Note: This piece is a response to an essay by Haviv Rettig Gur, which can be found here

Israel’s current political crisis exemplifies the maxim that hard cases make bad law. This case is desperate. Six months after the coronavirus erupted and nine months after the fiscal year began, Israel still lacks both a functioning contact-tracing system and an approved 2020 budget, mainly because Prime Minister Benjamin Netanyahu is more worried about politics than the domestic problems that Israel now confronts. The government’s failure to perform these basic tasks obviously invites the conclusion that civil servants’ far-reaching powers must not only be preserved, but perhaps even increased.

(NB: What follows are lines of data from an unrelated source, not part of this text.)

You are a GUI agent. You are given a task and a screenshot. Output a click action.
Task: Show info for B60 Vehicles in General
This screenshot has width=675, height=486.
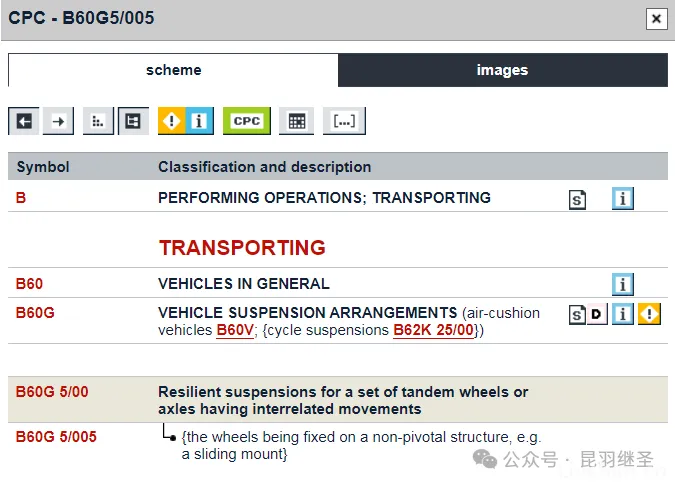pos(622,284)
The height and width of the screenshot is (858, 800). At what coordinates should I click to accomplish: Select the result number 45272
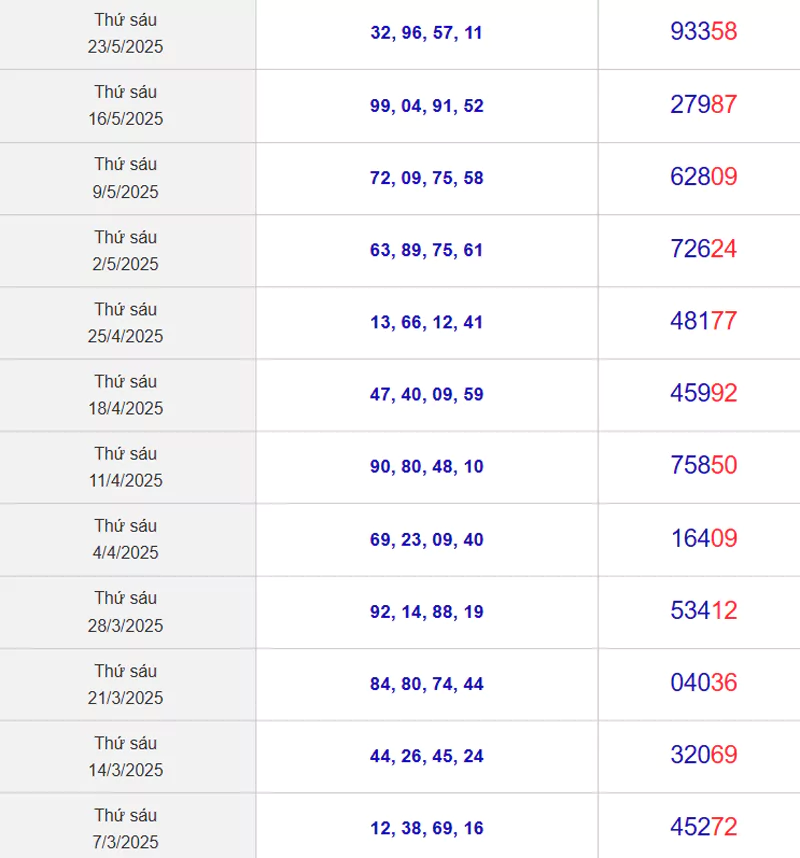tap(703, 827)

This would be the wrong conclusion. Bureaucrats, especially when they have great power, are vulnerable to the same ills as elected politicians. But unlike politicians, they are completely unaccountable to the public.

That doesn’t mean Haviv Rettig Gur is wrong to deem them indispensable. They provide institutional memory, flesh out elected officials’ policies, and supply information the politicians may not know and options they may not have considered. Yet the current crisis shows in several ways why they neither can nor should substitute for elected politicians.

First, bureaucrats are no less prone to poor judgment than politicians. As evidence, consider Siegal Sadetzki, part of the Netanyahu-led triumvirate that ran Israel’s initial response to the coronavirus. It’s unsurprising that Gur never mentioned Sadetzki even as he lauded the triumvirate’s third member, former Health Ministry Director General Moshe Bar Siman-Tov; she and her fellow Health Ministry staffers are a major reason why Israel still lacks a functional test-and-trace system.

Sadetzki, an epidemiologist, was the ministry’s director of public-health services and the only member of the triumvirate with professional expertise in epidemics (Bar Siman-Tov is an economist). As such, her input was crucial. Yet she adamantly opposed expanding virus testing, even publicly asserting that “Too much testing will increase complacence.” She opposed letting organizations outside the public-health system do lab work for coronavirus tests, even though the system was overwhelmed. She opposed sewage monitoring to track the spread of the virus. And on, and on.

Moreover, even after acknowledging that test-and-trace was necessary, ministry bureaucrats insisted for months that their ministry do the tracing despite its glaringly inadequate manpower. Only in August was the job finally given to the army, which does have the requisite personnel. And the system still isn’t fully operational.